**SELECTED EXTRACT**.
Address
- 205 N. 4th St. Suite 1 Atwood, Kansas, 67730 United States
- Coordinates: 39°48′32″N 101°2′33″W﻿ / ﻿39.80889°N 101.04250°W

District information
- Type: Public
- Grades: K to 12
- Schools: 2

Other information
- Website: usd105.org

= Rawlins County USD 105 =

Public school district in Atwood, Kansas

Rawlins County USD 105 is a public unified school district headquartered in Atwood, Kansas, United States. The district includes the communities of Atwood, Herndon, Blakeman, Ludell, and nearby rural areas.

==Schools==
The school district operates the following schools:
- Rawlins County Junior-Senior High School. Its mascot is Buffaloes.
- Rawlins County Elementary School

==History==
In 1945 (after World War II), the School Reorganization Act in Kansas caused the consolidation of thousands of rural school districts in Kansas.

**INFORMATION SHOWN**.

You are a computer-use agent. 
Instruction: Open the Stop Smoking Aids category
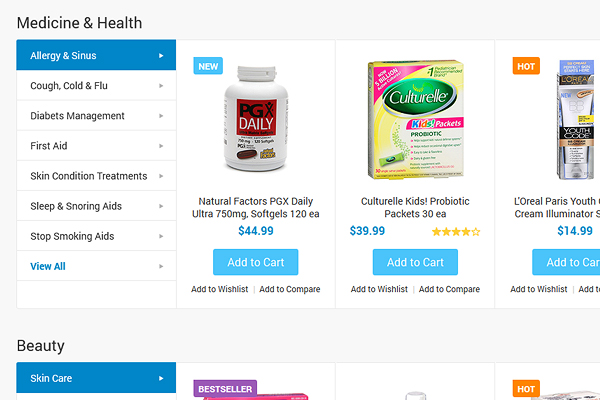coord(72,236)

**EXERCISE DESCRIPTION**. Pick up the article on the Rawlins County USD 105 school district after its final sentence and carry it further.

**ANSWER FOR THE TASK**.
In 1963, the School Unification Act in Kansas caused the further consolidatation of thousands of tiny school districts into hundreds of larger Unified School Districts.

It was formed in 2003 by the consolidation of Herndon USD 317 and Atwood USD 318.

On June 5, 2023, a fire was intentionally set at the Rawlins County Junior-Senior High School, causing extensive damage and injuring 10 firefighters. Following the fire, an engineer deemed the building unsafe, leading to its demolition, which began on June 10, 2024. Two juveniles were convicted of arson related to the incident. In an August 2024, voters in Rawlins County approved a $29.9 million bond issue and a 1% countywide sales tax to finance the construction of a new K-12 school building and improvements to district facilities. The total project cost is estimated at $39.9 million, with plans to complete the 7-12 grade portion by January 2026.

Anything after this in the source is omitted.